I’m writing a book for the next few months, and putting less of the original content I’m (still!) generating on the blog, for now. To help pass the time, I figured I’d post periodic link roundups of things I read and shared or discussed briefly elsewhere (mostly at @familyunequal on Twitter). Feel free to share your own suggestions or comments below.
- My paper on infant mortality and maternal age by race came out in Sociological Science — the open-access journal of excellent sociology.
- Obama’s new rule on private-sector salary reporting, which Heidi Hartmann calls “definite progress.” I previously argued for making private-sector EEO1 reports public to help harness market pressure for equitable practices, something like this mocked up report card, which we could hang in employers’ windows:
- A great Daily Show segment on a gay couple in which one man adopted the other, back before their marriage was legal. Now they want to annul the adoption and get married. Hilarity ensues — and makes for a successful sociology of the family lesson on defining families.
- Paula England’s 2015 American Sociological Association presidential address is out in the journal American Sociological Review, “Sometimes the Social Becomes Personal: Gender, Class, and Sexualities.”
- Hillary Clinton Goes Back to the Dunning School — Ta-nehisi Coates on Hillary Clinton’s bad history of Reconstruction and what came after.
- Matt Bruenig asks why policies to reduce poverty (think Bernie) are treated as race-neutral (and therefore not good) by anti-racists, while police reform policies are taken as action for racial justice. Both indirectly address racial disparities.

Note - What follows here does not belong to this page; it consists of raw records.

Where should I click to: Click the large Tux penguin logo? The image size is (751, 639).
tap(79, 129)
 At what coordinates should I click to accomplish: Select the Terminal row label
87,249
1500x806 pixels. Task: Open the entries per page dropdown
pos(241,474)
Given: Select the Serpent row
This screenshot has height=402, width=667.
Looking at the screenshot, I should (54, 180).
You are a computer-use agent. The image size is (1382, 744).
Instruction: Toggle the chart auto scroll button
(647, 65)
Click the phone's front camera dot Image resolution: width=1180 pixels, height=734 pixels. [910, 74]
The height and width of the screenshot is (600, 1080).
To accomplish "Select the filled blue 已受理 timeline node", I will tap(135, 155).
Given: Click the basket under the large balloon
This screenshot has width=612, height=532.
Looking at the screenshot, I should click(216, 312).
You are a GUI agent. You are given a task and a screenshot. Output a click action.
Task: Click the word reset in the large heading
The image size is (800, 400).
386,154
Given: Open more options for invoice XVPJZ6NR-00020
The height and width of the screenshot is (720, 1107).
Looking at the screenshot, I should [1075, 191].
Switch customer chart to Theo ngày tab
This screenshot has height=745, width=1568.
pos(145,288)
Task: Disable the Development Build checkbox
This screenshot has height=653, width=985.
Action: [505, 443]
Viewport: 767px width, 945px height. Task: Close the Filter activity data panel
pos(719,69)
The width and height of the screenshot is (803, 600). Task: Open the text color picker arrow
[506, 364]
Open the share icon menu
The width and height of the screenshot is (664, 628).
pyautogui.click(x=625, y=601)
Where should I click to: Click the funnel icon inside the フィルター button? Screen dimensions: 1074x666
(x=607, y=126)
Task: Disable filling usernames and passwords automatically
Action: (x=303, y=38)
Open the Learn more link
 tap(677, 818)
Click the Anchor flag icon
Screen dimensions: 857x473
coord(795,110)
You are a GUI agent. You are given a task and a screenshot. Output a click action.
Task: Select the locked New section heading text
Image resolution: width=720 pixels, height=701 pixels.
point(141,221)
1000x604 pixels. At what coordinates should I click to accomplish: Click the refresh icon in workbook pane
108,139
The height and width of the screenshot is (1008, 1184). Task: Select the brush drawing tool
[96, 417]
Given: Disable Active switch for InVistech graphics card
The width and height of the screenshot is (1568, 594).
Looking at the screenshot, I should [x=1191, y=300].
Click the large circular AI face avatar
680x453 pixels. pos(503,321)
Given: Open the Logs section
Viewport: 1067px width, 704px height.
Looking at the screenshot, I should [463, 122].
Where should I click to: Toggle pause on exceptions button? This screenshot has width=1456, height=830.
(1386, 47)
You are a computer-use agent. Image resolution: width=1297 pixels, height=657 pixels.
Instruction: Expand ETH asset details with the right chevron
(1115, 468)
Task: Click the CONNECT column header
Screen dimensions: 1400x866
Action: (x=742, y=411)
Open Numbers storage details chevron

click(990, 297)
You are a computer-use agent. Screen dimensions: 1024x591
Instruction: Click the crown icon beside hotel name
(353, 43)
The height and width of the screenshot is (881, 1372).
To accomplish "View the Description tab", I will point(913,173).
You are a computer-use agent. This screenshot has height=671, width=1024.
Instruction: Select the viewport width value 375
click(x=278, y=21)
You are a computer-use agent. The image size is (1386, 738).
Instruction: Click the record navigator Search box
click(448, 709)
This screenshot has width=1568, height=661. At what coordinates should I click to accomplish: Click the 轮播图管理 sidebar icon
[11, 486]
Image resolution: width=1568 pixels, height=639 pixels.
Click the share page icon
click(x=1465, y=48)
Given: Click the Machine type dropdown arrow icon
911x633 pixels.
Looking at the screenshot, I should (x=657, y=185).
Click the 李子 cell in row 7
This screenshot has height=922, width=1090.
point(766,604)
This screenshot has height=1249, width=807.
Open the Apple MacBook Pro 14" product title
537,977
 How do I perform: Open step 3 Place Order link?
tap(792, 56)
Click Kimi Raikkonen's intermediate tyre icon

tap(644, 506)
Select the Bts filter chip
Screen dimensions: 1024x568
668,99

- Colleen Flaherty at Inside Higher Ed writes on a new study of the distribution of gay and lesbian workers across occupations. Academia, including sociology specifically, ranks high in presence of gay and lesbian workers. (With speculation from me.)
- Rich man 30 years older than his wife secretly divorced her to protect his assets. Giving new meaning to the concept of the black box of family decision making (and its implications for gender).
- “Poverty talk: how people experiencing poverty deny their poverty and why they blame ‘the poor’,” by Tracy Shildrick and Robert MacDonald in Sociology Review.
- The moving moment when a woman at an Iowa town hall meeting told Bernie Sanders (and everyone else) about living as a divorced person with a disability and trying to make ends meet. Also the woman (and others) living with no heat during D.C.’s Snowzilla storm.
- Informative 5-minute video describing a cross-national analysis of how family policies affect poverty rates for single-parent families, by Laurie C Maldonado and Rense Nieuwenhuis. “The good news is we know what works.”